The Season of Goodwill!
- Adrian Liley
- Jan 2, 2019
- 3 min read

And a very Happy New Year to you all!
Hope it's a million times better than 2018, which won't be difficult.
I've just struggled through Christmas, having caught my first and only cold of 2018, on Christmas Eve. Five days a of sweaty, sneezing misery and tissues everywhere, while overdosing on Poirot and Chitty Chitty Bang Bang on the telly... amongst other goodies.
I also watched Theresa May tell us all about Brexit being good for us, despite our continued love for Europe. I frowned a little at that, sneezed and channel-hopped, just in time to catch a British plane dropping a bouncing bomb in that epic -'The DamBusters'. Mmmmm. I moved on... to Richard Burton blowing up a boat full of Germans in 'The Heroes of Telemark'. Yes, Christmas really was here. The season of goodwill.
I needed a short rest. Just a short one, so I channel-hopped again. Charlton Heston jumped onto my screen. Ah, that's better. An epic, I thought. And starring a man who knows what to do with a gun! This one was called 'Khartoum' - the story of colonial Britain's heyday and the demise of General Gordon at the hands of the Mahdi and his devout followers. Excellent tragedy involving loads of Arabs being mown down by the thin red line. Britain at its best. And not shooting Germans this time, which was a refreshing change.
I had a mince pie, a glass of something nice and got a hot water bottle for my chest. Then back to the telly and... Michael Caine and Sean Connery wreaking havoc among the stormtroopers in a thing called 'A Bridge Too Far'.
I turned off and had a break. Only three days into the Christmas holidays and I've already seen over a thousand Germans blown up, shot, strangled, drowned or machine-gunned.

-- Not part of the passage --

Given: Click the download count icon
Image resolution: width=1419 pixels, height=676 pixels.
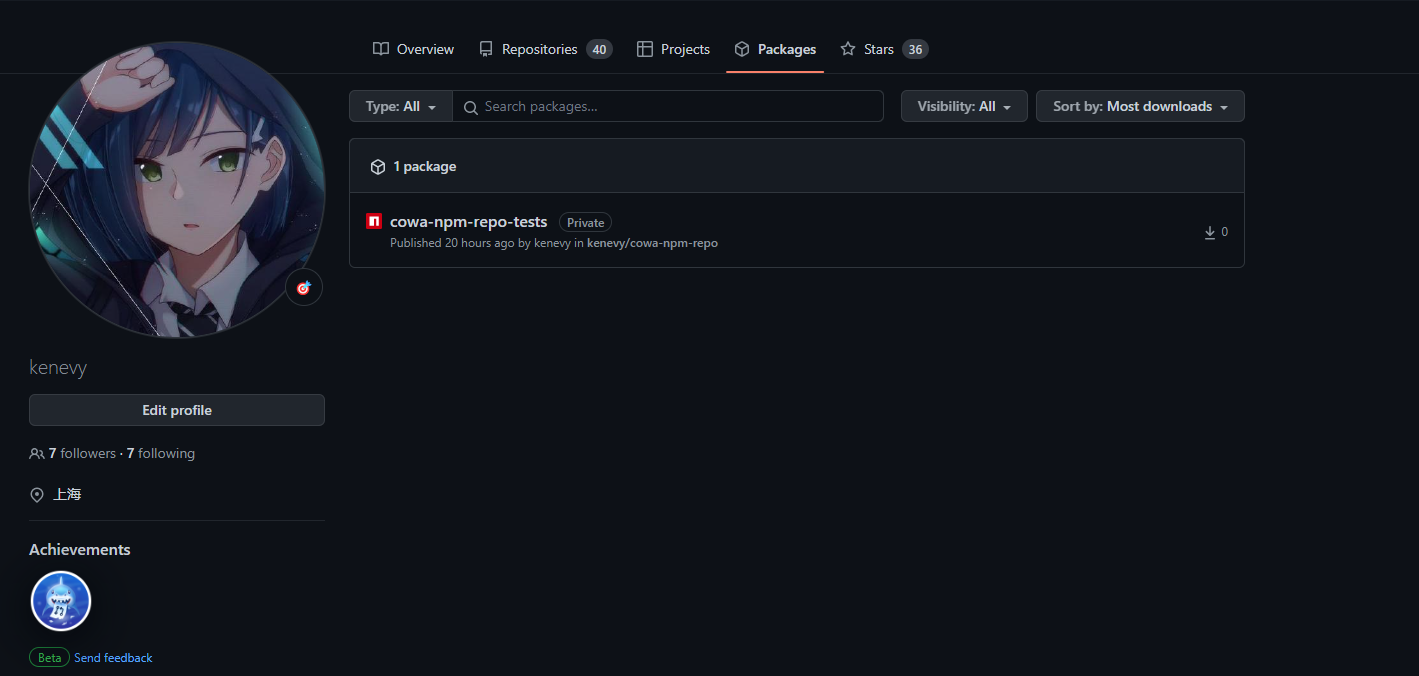Looking at the screenshot, I should click(1210, 232).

This was Brexit with a vengeance.
A few days of more mayhem later, I flicked on to watch the New Year fireworks, which were as magnificent as always. The message was: London is open. London loves everyone - and this message was spoken in a variety of languages including German, Romanian and Polish. Very nice. I had another sneeze, had a croaky sing-along with Madness and then flicked over in time to catch Kirk Douglas strangle a stormtrooper in 'The Heroes of Telemark'. Again. They were showing the film again!
I punched the remote. Peter Ustinov appeared with his little grey cells on a boat on the Nile. Lovely. Perfect Christmas fodder. I fell asleep... and woke up to the sound of Harrison Ford blowing away a car full of Germans. We had moved on. Poirot had unmasked his killer and now it was Harrison Ford's turn. But this was an Indiana Jones thing, so killing Germans is sort of OK. It's not serious killing, because the Germans are not just evil, but really evil. Even the women have vicious fringes which are used in combat. Wipe them out, Indie!

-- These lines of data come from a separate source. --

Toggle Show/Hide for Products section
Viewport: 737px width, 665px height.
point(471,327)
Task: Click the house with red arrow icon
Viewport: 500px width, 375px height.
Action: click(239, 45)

Jeremy Corbyn was next, telling me that Britain deserved more and that relations with Europe would be much better under a Labour government. I sighed, coughed into a tissue and turned over. This time it was Clint Eastwood blowing away three evil-looking SS officers in 'Where Eagles Dare'. Britain certainly doing all right there and Anglo / US relations working perfectly.
I nearly forgot. There was Star Wars, as well. Thank goodness for some other baddies to kill. Not just... hang on a minute - let's not forget Harrison Ford zapping galactic stormtroopers. Not Germans this time, but they seem to march like them and are just as brutal and merciless!
And so the holidays came to an end and January 2nd arrived, which was a bit of a relief to be honest. I was slightly battle-fatigued and suffering a little from post-telly, stress disorder.
It'll be nice to get back to the usual rubbish on the telly, after this season of goodwill to all men (and women).